*** Opening of Exercise input ***

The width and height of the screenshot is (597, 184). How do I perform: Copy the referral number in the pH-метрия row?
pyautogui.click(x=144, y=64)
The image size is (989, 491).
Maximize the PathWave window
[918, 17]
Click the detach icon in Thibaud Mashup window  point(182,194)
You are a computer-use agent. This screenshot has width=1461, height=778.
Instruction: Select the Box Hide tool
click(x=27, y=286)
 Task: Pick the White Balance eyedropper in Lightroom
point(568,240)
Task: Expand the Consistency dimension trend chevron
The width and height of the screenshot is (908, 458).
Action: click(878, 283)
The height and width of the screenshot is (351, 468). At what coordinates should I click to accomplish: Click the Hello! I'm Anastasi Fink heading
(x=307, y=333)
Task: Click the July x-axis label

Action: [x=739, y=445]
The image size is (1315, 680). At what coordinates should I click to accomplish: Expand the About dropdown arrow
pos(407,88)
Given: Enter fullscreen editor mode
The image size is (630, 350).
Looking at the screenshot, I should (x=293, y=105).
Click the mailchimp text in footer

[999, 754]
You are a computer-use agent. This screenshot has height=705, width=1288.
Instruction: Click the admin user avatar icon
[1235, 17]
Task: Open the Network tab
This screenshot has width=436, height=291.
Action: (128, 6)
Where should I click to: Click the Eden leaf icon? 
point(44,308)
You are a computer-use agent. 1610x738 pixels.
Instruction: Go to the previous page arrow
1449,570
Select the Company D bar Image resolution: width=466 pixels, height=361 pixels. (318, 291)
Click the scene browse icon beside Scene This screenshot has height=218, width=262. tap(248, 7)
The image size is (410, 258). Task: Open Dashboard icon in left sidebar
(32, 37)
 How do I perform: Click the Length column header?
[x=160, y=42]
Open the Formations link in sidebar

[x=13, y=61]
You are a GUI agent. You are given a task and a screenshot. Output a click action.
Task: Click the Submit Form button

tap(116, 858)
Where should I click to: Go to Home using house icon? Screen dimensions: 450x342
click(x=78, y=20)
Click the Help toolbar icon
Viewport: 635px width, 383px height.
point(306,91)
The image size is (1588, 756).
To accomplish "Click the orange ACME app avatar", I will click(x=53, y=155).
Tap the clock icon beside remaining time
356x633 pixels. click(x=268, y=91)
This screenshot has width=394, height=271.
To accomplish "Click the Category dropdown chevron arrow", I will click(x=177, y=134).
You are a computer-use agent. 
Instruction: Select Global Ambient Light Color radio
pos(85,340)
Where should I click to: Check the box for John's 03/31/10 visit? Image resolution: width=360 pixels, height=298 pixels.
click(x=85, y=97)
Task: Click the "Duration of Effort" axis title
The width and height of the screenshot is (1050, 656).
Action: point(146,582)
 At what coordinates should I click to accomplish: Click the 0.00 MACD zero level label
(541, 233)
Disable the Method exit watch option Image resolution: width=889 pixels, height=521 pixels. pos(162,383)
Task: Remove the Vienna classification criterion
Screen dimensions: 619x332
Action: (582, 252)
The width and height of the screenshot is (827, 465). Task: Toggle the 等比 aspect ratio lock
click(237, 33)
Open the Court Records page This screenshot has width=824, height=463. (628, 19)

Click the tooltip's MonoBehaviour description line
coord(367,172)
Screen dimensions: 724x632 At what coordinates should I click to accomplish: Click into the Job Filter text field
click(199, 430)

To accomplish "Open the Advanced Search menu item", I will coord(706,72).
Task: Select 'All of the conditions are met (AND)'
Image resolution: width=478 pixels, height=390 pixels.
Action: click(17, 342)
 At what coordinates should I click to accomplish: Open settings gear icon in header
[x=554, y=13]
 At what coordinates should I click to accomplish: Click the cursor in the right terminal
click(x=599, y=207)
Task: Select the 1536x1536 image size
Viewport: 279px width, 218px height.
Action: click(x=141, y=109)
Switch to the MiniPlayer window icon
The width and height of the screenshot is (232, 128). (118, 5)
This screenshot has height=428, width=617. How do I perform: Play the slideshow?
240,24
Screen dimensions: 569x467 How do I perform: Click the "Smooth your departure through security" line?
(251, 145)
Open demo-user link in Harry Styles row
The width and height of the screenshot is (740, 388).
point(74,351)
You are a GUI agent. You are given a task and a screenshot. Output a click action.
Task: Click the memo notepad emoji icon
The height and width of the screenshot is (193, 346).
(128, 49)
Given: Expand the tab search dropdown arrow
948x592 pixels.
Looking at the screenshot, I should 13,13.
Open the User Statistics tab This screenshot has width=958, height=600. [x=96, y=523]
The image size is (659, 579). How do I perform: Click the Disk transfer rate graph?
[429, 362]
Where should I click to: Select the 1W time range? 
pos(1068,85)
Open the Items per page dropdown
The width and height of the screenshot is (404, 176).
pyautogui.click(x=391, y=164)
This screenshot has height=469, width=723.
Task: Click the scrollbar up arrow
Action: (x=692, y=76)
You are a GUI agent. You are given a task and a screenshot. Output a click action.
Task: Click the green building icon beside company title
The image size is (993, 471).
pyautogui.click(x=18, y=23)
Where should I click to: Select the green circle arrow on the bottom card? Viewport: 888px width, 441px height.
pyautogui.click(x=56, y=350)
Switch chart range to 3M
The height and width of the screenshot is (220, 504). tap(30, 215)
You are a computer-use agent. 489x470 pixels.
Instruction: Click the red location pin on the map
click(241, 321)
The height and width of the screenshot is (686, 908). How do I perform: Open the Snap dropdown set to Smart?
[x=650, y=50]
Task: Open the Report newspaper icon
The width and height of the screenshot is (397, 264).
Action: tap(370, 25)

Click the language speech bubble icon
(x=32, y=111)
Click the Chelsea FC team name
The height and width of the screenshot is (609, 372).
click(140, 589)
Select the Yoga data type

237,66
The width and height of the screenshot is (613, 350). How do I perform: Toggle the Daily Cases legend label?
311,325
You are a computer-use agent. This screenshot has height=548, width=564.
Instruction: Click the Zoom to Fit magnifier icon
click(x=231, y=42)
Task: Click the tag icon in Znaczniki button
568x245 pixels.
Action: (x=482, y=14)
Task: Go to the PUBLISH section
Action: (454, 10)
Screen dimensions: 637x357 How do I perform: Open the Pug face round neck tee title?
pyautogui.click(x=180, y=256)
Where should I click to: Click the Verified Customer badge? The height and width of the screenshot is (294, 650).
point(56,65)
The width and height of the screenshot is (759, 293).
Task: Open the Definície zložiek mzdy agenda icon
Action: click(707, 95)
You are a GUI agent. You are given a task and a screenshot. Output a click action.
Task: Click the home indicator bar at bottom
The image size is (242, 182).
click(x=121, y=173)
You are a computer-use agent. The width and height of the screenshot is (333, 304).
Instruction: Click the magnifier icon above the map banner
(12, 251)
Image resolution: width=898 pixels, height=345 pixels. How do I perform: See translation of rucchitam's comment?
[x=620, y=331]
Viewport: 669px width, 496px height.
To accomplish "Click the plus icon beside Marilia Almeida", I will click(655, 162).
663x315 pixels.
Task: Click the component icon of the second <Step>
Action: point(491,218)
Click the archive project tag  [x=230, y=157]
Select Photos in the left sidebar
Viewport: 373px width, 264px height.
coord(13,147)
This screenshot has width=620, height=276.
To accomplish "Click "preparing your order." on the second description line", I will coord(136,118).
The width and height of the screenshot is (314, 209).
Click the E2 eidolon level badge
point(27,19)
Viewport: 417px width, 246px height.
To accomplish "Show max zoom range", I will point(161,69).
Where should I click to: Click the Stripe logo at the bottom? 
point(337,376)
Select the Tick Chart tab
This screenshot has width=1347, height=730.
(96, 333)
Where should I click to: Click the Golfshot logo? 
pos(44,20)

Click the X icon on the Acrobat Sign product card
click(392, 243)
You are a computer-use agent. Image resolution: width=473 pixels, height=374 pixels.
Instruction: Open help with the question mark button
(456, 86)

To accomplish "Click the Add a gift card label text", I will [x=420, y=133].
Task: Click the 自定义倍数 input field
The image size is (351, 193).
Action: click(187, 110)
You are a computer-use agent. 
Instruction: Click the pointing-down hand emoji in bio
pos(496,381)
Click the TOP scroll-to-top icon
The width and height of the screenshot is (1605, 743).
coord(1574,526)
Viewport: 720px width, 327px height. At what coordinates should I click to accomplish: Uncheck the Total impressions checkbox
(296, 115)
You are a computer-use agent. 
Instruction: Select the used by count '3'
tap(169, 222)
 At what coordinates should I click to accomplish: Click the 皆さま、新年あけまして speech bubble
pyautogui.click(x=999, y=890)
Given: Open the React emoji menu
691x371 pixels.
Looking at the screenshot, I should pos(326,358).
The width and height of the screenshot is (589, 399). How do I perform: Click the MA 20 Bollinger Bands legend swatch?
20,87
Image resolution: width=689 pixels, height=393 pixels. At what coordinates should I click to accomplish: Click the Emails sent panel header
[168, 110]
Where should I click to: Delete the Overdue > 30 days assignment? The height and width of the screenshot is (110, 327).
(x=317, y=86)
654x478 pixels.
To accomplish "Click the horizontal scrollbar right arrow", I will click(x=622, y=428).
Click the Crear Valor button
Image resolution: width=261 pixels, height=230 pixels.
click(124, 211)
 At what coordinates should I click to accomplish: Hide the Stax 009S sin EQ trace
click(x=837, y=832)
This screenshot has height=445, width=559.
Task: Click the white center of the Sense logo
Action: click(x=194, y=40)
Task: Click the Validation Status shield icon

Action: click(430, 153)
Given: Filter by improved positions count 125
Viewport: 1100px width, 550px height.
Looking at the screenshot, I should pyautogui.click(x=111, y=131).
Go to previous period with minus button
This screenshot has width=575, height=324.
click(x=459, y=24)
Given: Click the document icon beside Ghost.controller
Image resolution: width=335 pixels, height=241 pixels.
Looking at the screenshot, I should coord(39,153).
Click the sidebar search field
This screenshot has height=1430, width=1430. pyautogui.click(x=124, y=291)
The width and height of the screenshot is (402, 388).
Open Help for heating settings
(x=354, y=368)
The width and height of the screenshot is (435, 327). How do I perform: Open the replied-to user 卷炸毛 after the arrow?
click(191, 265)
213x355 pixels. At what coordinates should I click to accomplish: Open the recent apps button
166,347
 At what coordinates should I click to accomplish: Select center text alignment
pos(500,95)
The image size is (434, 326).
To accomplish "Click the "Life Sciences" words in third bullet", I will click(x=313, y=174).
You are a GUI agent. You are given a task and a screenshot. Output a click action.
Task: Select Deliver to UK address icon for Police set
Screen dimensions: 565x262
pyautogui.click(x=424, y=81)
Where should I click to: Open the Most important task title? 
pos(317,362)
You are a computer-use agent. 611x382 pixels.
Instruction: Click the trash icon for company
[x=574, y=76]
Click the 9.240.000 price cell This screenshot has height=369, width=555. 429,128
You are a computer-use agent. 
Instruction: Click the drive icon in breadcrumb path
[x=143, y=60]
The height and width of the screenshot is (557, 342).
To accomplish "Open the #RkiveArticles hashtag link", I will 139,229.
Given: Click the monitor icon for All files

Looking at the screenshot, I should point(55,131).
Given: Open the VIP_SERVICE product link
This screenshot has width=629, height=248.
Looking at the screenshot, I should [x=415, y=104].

*** Close of Exercise input ***

:: Goal of the exercise ::
In how many lines of the data does the string "menu" appear? Give only the number.

:: Result of this exercise ::
2